[Pixel coordinate grounding data]
%%

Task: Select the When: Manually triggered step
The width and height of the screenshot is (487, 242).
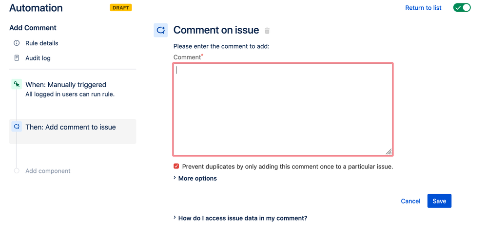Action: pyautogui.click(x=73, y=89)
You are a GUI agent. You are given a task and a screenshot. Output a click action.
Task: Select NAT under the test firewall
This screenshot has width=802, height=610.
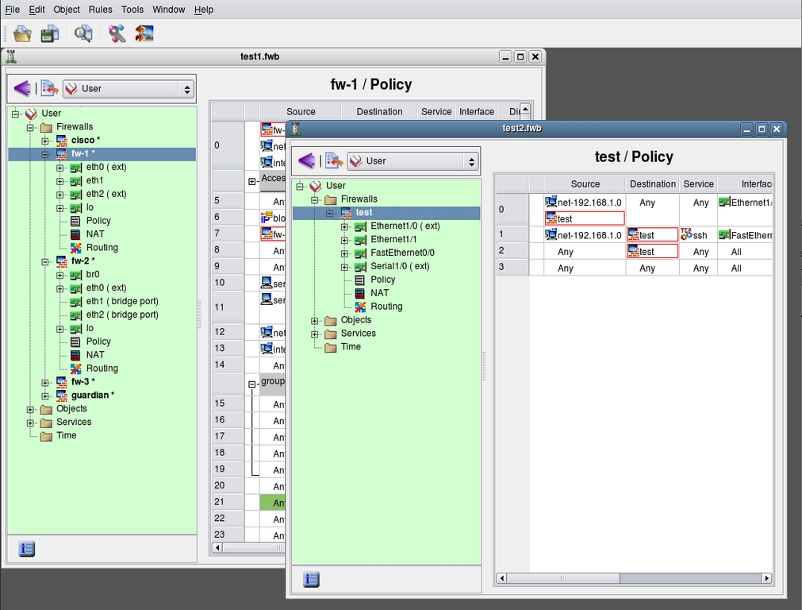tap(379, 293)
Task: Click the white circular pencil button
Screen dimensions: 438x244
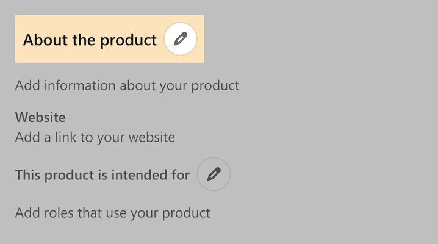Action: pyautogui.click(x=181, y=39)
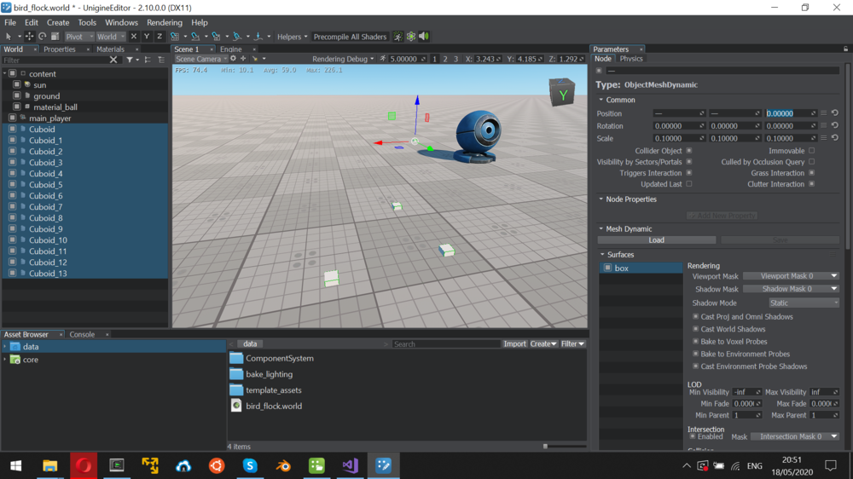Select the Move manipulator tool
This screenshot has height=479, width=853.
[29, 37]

%%

YOUR OBJECTIVE:
The lines from the one containing "You are a GUI" through the end of the data above are to be copied exactly, both ends included, and pictures are to be omitted.

RESULT OF THIS TASK:
You are a GUI agent. You are given a task and a screenshot. Output a click action.
Task: Select NAT under the test firewall
This screenshot has width=802, height=610.
tap(379, 293)
Task: Click the white circular pencil button
Screen dimensions: 438x244
Action: pyautogui.click(x=181, y=39)
Select the Move manipulator tool
This screenshot has height=479, width=853.
[29, 37]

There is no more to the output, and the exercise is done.